_Work item_
Please reproduce the final stretch of the listing below: the line that contains "Open the Current" and all lines after it, verbatim, with nothing else.

--- Material for this exercise Enclosed Below ---

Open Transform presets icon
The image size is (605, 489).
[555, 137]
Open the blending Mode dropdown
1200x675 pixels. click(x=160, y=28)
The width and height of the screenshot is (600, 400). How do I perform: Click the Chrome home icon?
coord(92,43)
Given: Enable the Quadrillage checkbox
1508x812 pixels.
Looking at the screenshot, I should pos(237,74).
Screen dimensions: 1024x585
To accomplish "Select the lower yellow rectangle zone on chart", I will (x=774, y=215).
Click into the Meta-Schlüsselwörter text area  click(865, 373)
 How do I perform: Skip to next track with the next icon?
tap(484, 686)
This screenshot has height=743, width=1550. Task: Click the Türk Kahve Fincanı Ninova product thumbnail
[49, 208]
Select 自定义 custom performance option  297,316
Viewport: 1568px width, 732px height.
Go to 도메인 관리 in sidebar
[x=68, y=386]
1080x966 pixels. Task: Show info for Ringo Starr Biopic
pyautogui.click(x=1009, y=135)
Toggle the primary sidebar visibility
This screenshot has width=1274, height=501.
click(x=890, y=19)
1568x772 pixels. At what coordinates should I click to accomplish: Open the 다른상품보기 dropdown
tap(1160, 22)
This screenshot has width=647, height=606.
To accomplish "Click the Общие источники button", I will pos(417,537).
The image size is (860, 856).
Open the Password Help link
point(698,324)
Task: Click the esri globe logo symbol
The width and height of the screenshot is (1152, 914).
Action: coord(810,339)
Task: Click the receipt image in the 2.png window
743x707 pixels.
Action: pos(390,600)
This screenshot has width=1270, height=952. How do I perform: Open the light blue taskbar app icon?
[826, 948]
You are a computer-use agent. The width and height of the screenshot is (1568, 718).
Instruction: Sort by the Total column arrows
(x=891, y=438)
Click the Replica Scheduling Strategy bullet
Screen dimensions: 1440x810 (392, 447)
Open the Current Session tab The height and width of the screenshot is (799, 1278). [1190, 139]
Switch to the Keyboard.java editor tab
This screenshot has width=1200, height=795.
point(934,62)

--- End of Enclosed Material for this exercise ---

_Task result_
Open the Current Session tab The height and width of the screenshot is (799, 1278). [1190, 139]
Switch to the Keyboard.java editor tab
This screenshot has width=1200, height=795.
point(934,62)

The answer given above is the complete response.